De opbouw van Scheherazade.2 is meeslepend, ook zonder woorden en duidelijke plot. Het is geen filmmuziek zonder film, geen puzzel (‘zijn dit nou de rennende baardmannen?’) – de muziek ís de film. De actie wordt voortgestuwd door de viool, van het begin tot het eind, met een minimum aan rustmomenten. Daarnaast speelt de cymbalom een prominente bijrol. Zijn exotische karakter voegt aan het een orkest ongebruikelijke klankleur toe.
Met de ‘eerste’ Scheherazade, van Rimsky-Korsakov, heeft Adams’ werk alleen de titel gemeen en de solo-rol voor de viool. De omschrijving ‘dramatische symfonie’ verwijst naar Berlioz, de wilde romanticus en uitvinder van deze vorm.
Auteur: Rolf Hermsen
De gruwelijke geschiedenis van Duizend-en-een-nacht
Het begon in Parijs, in het Institut du monde arabe. Adams bezocht daar in 2013 een tentoonstelling over de geschiedenis van Duizend-en-een-nacht, de bundel volksverhalen waarin Sheherazade de hoofdrol speelt en haar hoofd behoudt door een uitzonderlijk talent voor cliffhangers. Ze is uitgehuwelijkt aan een Perzische koning die de gewoonte heeft aan de lopende band maagden te trouwen en die na één nacht te onthoofden – dan kunnen ze zijn eer nooit bezoedelen. Sheherazade ontsnapt aan dat lot door haar meeslepende vertelkunst, nacht na nacht.
Deze oude sprookjes worden meestal bekeken door een waas van exotisme en romantische spanning, maar Adams was geschokt door de gruwelen jegens vrouwen die eraan ten grondslag lagen. En die, let’s face it, tot op de dag van vandaag in grote delen van de wereld vanzelfsprekend zijn.
Adams nieuwe versie van het ‘sprookje’: Scheherazade.2
In Adams nieuwe versie van het ‘sprookje’ – vandaar Scheherazade.2 – wordt een verhaal geschetst door de beschrijvende titels van de vier delen waaruit zijn ‘Dramatische Symfonie voor Viool en Orkest’ is opgebouwd. Een wijze jonge vrouw wordt achtervolgd, vervolgd en ter dood veroordeeld door Ware Gelovigen, Mannen met Baarden. Een smeulende liefdesscène (Adams: ‘Misschien wel met een vrouw, wie weet?’) onderbreekt de jacht – een hoogtepunt. Uiteindelijk is er sprake van ontsnapping, vlucht en ‘sanctuary’ – een veilige plaats. Is de heldin daadwerkelijk ontsnapt? Of heeft zij in zichzelf een niveau van onaantastbaarheid bereikt?

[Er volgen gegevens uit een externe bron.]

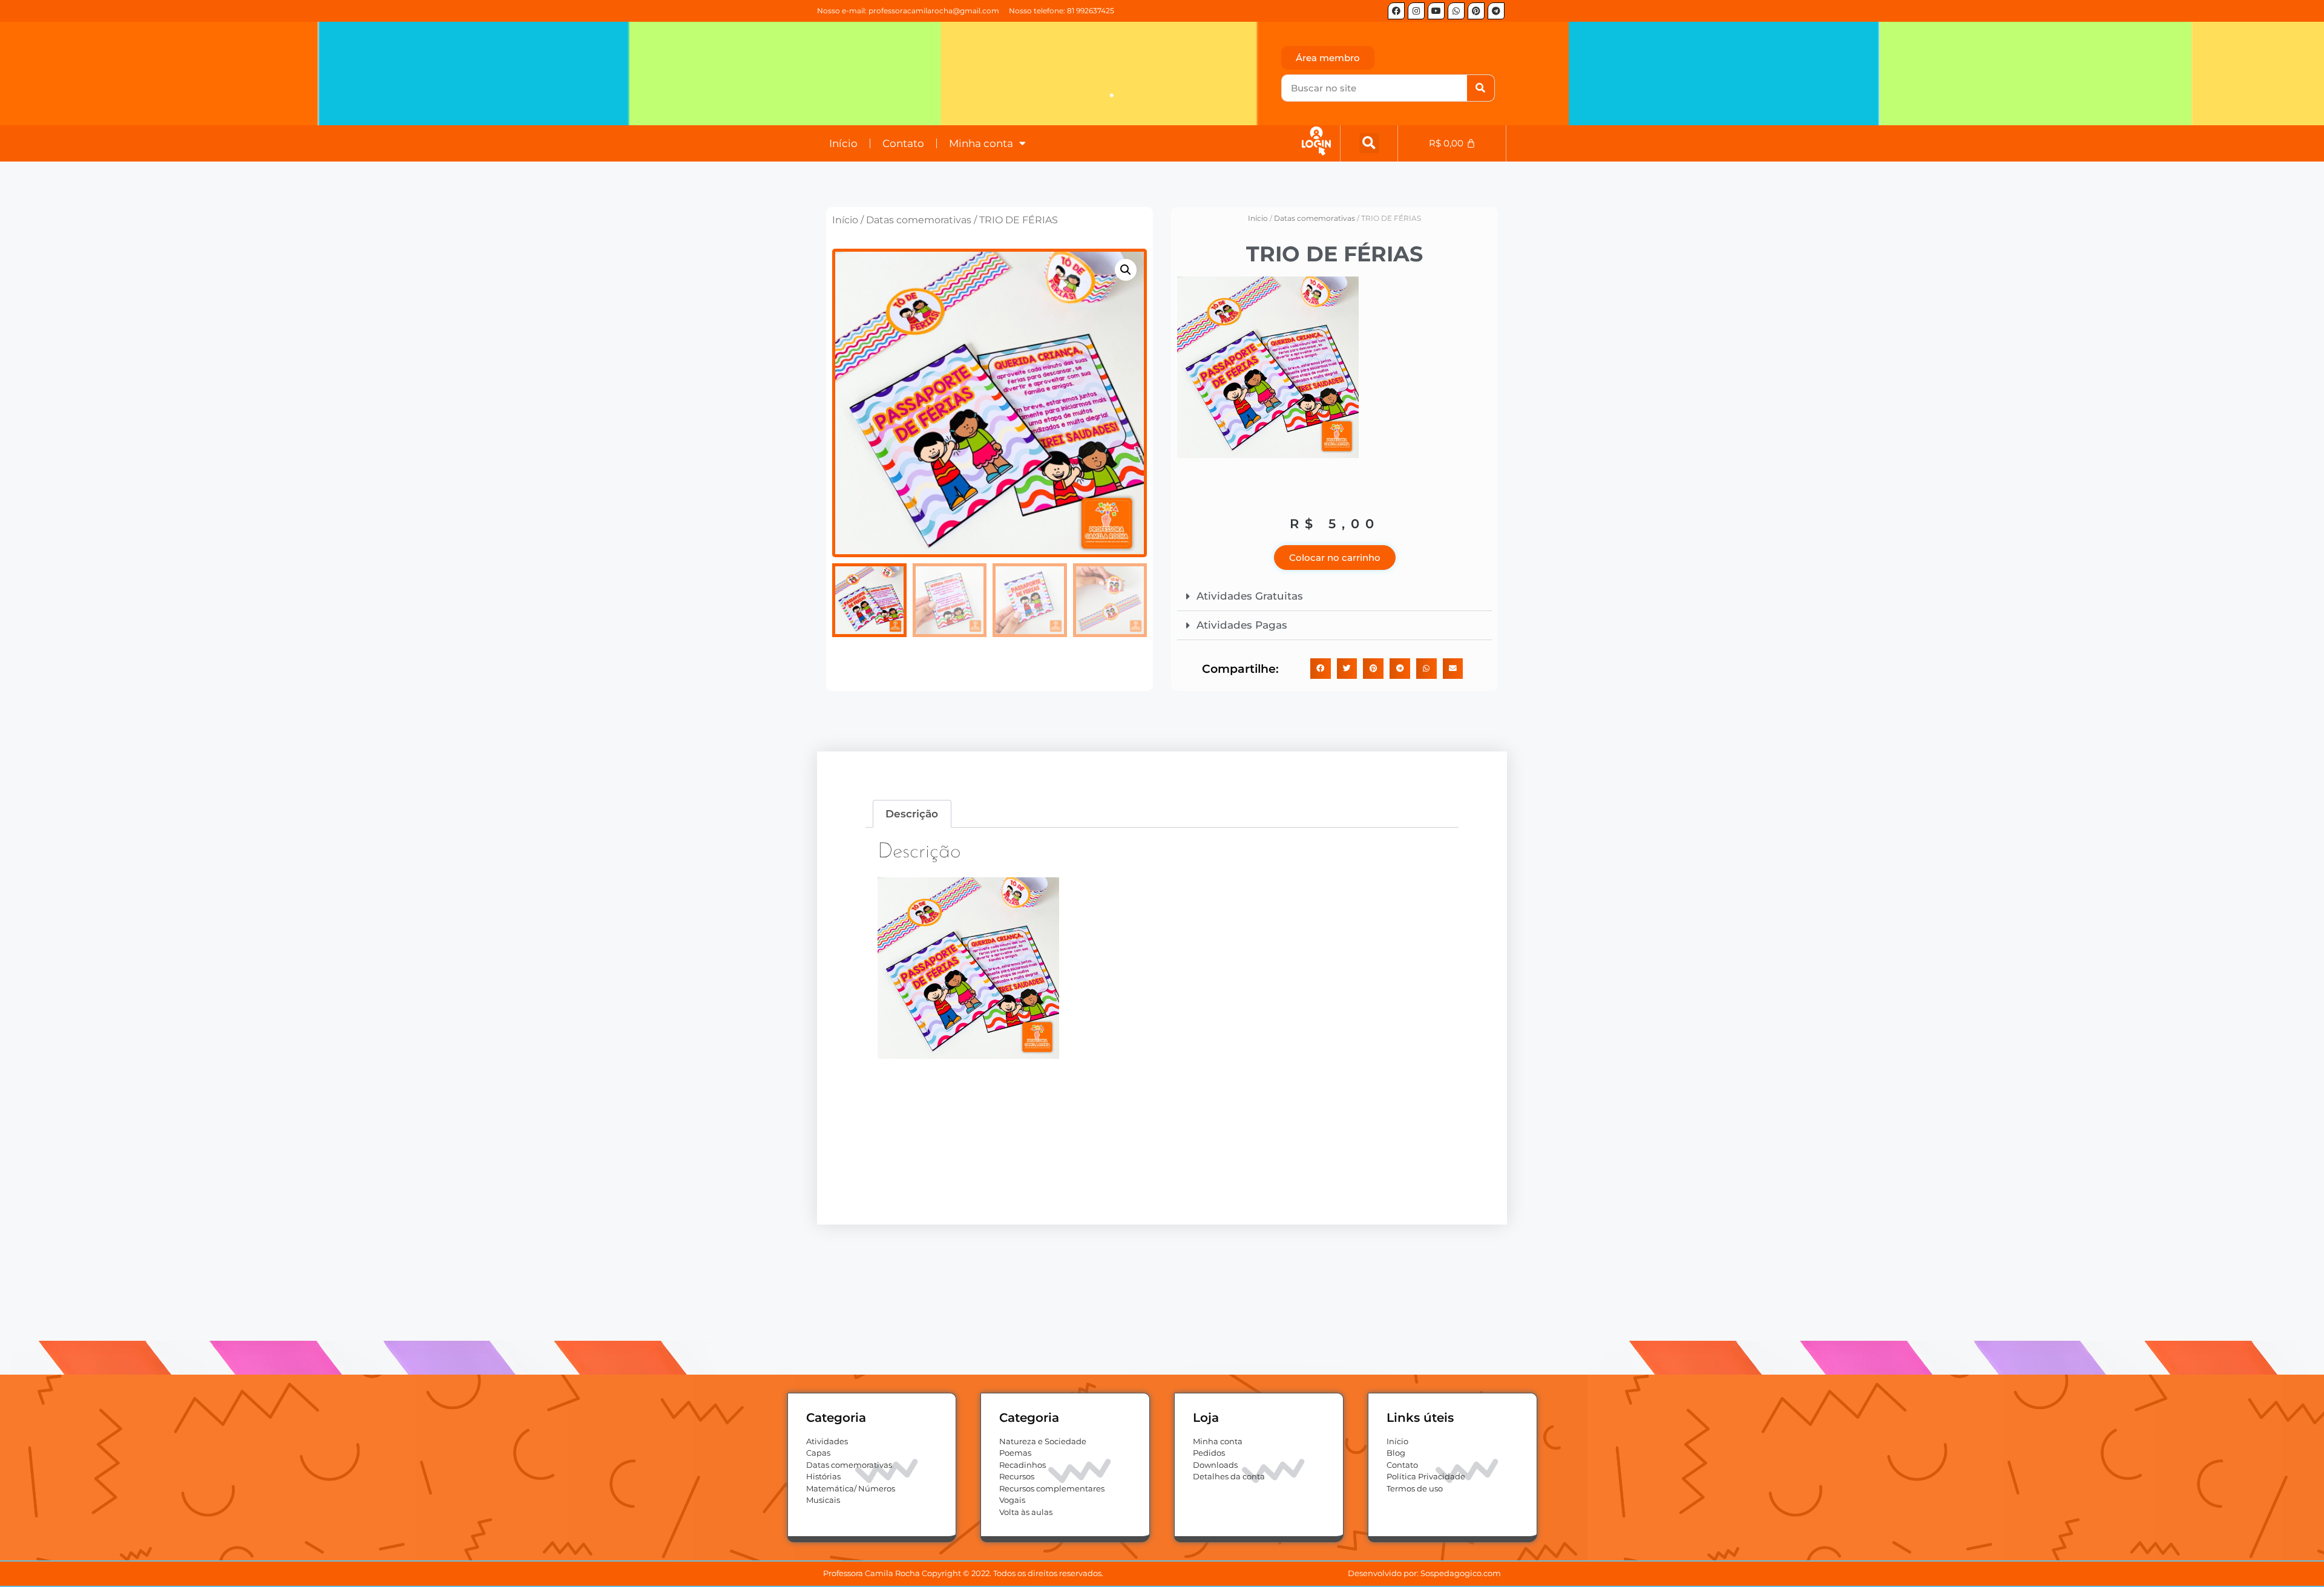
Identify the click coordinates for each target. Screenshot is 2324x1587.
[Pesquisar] (1480, 88)
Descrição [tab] (911, 814)
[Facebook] (1396, 10)
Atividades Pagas (1241, 625)
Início (843, 143)
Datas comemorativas (918, 220)
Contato (903, 143)
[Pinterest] (1476, 10)
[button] (1369, 143)
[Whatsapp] (1456, 10)
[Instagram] (1416, 10)
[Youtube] (1436, 10)
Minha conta (981, 143)
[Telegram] (1496, 10)
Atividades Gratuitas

Het is opmerkelijk dat Adams zijn boodschap met een instrumentaal stuk wil vertellen. (Zelf zegt hij: ‘Woorden schieten te kort. Daarom ben ik componist.’) Het stelt in ieder geval bijzondere eisen aan de uitvoering. Leila Josefowicz, voor wie Adams het werk schreef, speelt de hoofdrol in muzikaal én theatraal opzicht: ‘Hoe klinkt het om ter dood te worden veroordeeld? Dat moet ik aan het publiek duidelijk maken.’ Zij is Adams’ gedroomde heldin; ze acteert met haar viool en door haar viool.

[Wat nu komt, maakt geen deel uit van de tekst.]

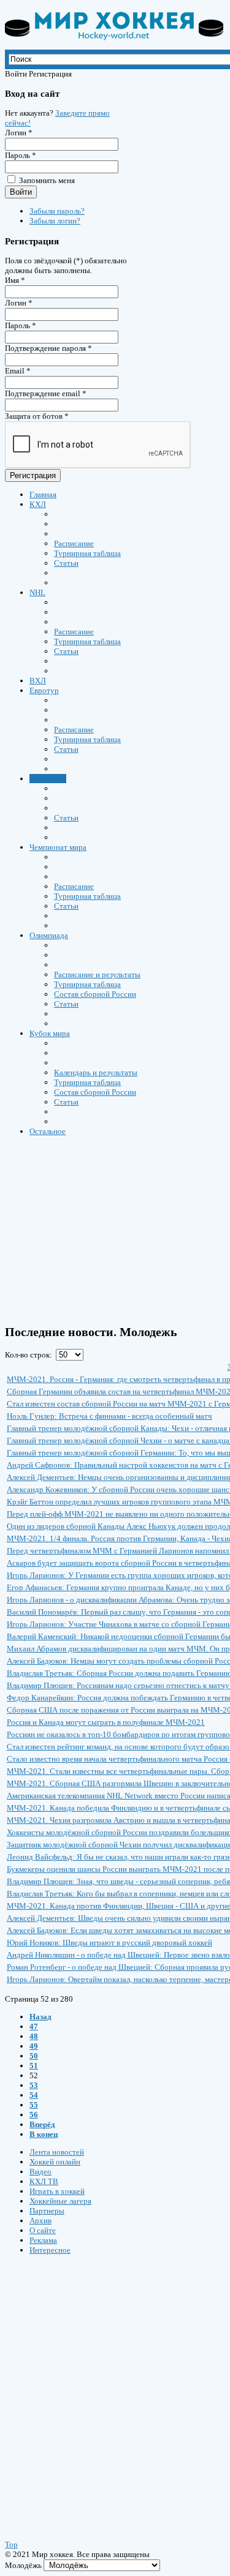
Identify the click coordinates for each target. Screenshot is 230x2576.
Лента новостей (56, 2152)
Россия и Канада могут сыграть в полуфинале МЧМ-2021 (106, 1722)
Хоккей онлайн (54, 2161)
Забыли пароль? (57, 211)
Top (11, 2544)
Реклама (43, 2240)
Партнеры (46, 2210)
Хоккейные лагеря (60, 2201)
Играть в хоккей (57, 2191)
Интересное (50, 2250)
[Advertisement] (78, 2385)
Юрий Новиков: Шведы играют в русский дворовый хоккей (109, 1942)
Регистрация (33, 475)
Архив (40, 2220)
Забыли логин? (54, 220)
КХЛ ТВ (43, 2181)
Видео (40, 2171)
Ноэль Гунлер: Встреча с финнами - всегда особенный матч (109, 1416)
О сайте (42, 2230)
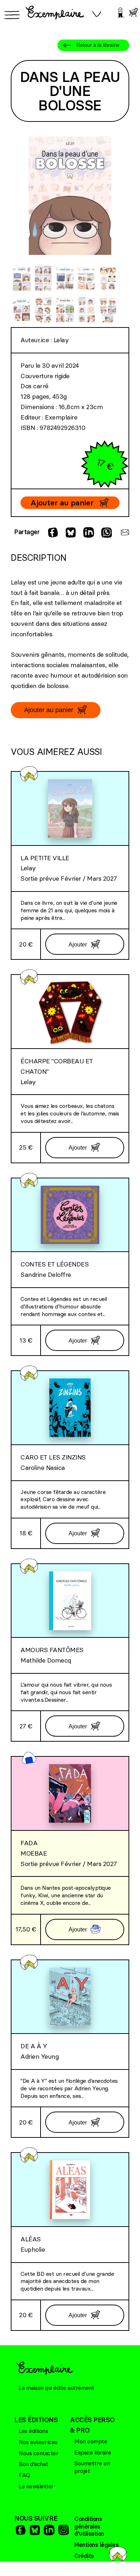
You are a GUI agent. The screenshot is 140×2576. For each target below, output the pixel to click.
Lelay (61, 340)
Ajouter (78, 944)
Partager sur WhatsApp (106, 532)
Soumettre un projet (91, 2467)
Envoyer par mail (123, 532)
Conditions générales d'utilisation (89, 2526)
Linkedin (48, 2530)
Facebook (19, 2530)
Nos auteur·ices (38, 2442)
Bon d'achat (33, 2463)
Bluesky (34, 2530)
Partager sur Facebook (52, 532)
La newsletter (36, 2486)
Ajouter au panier (62, 503)
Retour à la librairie (98, 45)
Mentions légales (96, 2544)
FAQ (24, 2475)
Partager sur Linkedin (88, 532)
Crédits (84, 2555)
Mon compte (90, 2441)
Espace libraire (92, 2452)
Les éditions (33, 2430)
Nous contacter (38, 2453)
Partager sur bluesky (70, 532)
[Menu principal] (11, 15)
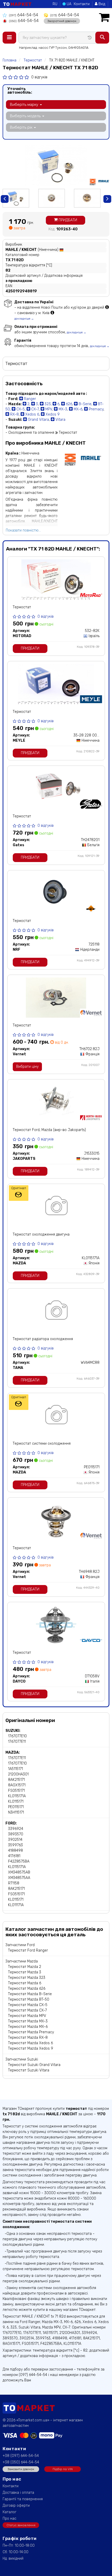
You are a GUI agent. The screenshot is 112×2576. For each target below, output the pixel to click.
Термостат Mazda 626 (26, 1988)
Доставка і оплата (18, 2492)
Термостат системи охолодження (42, 1443)
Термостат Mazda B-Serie (30, 1994)
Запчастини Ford (20, 1945)
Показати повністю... (23, 530)
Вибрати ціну (27, 1066)
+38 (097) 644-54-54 (21, 2456)
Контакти (82, 4)
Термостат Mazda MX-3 (28, 2021)
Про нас (9, 2518)
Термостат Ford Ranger (28, 1950)
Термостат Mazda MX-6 (28, 2026)
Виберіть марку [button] (24, 104)
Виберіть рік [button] (21, 127)
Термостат (22, 607)
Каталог (9, 2512)
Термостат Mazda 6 (24, 1983)
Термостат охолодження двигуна (41, 1234)
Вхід (101, 4)
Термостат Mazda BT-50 (28, 1999)
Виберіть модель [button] (26, 116)
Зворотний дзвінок (61, 21)
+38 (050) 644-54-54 (21, 2462)
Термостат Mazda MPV (27, 2016)
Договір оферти (16, 2505)
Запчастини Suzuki (21, 2059)
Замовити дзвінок (21, 2469)
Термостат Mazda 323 (26, 1977)
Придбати (67, 220)
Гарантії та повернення (23, 2499)
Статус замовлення (21, 2525)
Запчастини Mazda (21, 1961)
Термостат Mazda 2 (24, 1967)
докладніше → (24, 318)
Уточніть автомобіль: (19, 90)
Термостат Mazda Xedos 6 (30, 2043)
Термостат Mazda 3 (24, 1972)
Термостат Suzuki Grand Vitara (34, 2065)
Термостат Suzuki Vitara (28, 2070)
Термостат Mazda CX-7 (27, 2010)
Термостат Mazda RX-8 (28, 2037)
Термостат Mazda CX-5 (27, 2005)
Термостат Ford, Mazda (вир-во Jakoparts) (49, 1130)
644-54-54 (23, 14)
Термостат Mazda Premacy (31, 2032)
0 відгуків (39, 77)
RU (55, 4)
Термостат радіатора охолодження (43, 1339)
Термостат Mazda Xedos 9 (30, 2048)
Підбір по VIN (63, 2469)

De opbouw van Scheherazade.2 is meeslepend, ook zonder woorden en duidelijke plot. Het is geen filmmuziek zonder film, geen puzzel (‘zijn dit nou de rennende baardmannen?’) – de muziek ís de film. De actie wordt voortgestuwd door de viool, van het begin tot het eind, met een minimum aan rustmomenten. Daarnaast speelt de cymbalom een prominente bijrol. Zijn exotische karakter voegt aan het een orkest ongebruikelijke klankleur toe.
Met de ‘eerste’ Scheherazade, van Rimsky-Korsakov, heeft Adams’ werk alleen de titel gemeen en de solo-rol voor de viool. De omschrijving ‘dramatische symfonie’ verwijst naar Berlioz, de wilde romanticus en uitvinder van deze vorm.